==== Extrait à lire

Les trente prétendants au Conseil d’Etat neuchâtelois – actuellement composé de deux socialistes, un vert, un libéral et un radical – sont inscrits sur dix listes: PLR, PS, Verts, UDC, POP, PDC et quatre enseignes marginales.

ULes «ministrables»

Ils sont neuf à pouvoir devenir conseiller d’Etat. Trois de gauche: Jean Studer, socialiste, ministre sortant; Gisèle Ory, socialiste, conseillère aux Etats, et Fernand Cuche, Vert, ministre sortant. Ils entendent reconduire l’actuelle majorité de gauche. Etrangement, les cinq candidats de la liste libérale-radicale, où il est difficile d’établir la hiérarchie, peuvent tous nourrir l’ambition d’être élus. Ils ne devraient être que deux. Ce sont Roland Debély, ministre sortant; Claude Nicati, procureur général suppléant de la Confédération, Frédéric Hainard, procureur fédéral suppléant, Philippe Graegi, directeur d’école et président du PLR, et Olivier Haussener, entrepreneur et député.

========
==== Entrées

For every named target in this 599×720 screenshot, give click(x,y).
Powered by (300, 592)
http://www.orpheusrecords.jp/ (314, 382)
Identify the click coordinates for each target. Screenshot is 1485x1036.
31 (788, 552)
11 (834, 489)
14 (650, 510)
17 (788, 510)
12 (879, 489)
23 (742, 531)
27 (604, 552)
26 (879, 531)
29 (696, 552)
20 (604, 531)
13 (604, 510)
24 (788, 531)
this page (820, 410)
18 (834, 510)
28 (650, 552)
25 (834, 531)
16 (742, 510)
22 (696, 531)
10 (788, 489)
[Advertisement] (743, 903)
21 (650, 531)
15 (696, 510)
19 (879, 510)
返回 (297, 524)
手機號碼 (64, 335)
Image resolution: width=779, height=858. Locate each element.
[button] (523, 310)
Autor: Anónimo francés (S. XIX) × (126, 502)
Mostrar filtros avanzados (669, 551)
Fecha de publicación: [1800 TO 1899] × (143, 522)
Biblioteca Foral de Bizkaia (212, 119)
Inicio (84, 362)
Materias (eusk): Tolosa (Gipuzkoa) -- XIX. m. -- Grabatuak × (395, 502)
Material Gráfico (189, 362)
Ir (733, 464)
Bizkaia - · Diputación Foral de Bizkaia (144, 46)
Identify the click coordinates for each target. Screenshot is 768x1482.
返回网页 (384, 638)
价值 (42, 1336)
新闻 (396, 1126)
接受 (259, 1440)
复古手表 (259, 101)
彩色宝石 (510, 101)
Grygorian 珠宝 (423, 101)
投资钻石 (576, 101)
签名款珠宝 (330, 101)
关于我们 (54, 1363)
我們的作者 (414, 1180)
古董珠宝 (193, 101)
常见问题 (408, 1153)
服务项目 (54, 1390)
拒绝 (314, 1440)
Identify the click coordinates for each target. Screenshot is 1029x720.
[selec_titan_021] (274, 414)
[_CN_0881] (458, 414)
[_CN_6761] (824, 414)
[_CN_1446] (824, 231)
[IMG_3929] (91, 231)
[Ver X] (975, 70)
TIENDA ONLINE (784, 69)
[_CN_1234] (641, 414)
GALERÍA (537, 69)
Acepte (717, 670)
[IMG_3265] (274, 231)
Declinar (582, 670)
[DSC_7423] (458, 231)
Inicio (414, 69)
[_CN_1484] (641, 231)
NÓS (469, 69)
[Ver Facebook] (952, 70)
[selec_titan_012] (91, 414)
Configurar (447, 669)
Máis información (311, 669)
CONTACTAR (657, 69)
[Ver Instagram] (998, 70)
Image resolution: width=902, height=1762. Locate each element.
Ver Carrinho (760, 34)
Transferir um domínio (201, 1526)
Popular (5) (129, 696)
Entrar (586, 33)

========

__Action requise 1__: Dressez la liste des candidats de la liste libérale-radicale nommés dans l'extrait.
__Action requise 2__: D'après l'extrait, quelle fonction occupe Gisèle Ory ?
__Action requise 3__: Veuillez traduire en anglais cette phrase de l'extrait : « Ils sont neuf à pouvoir devenir conseiller d’Etat. »

__Solution proposée 1__: Roland Debély, Claude Nicati, Frédéric Hainard, Philippe Graegi, Olivier Haussener

__Solution proposée 2__: Elle est conseillère aux Etats.

__Solution proposée 3__: Nine of them are in a position to become a member of the Council of State.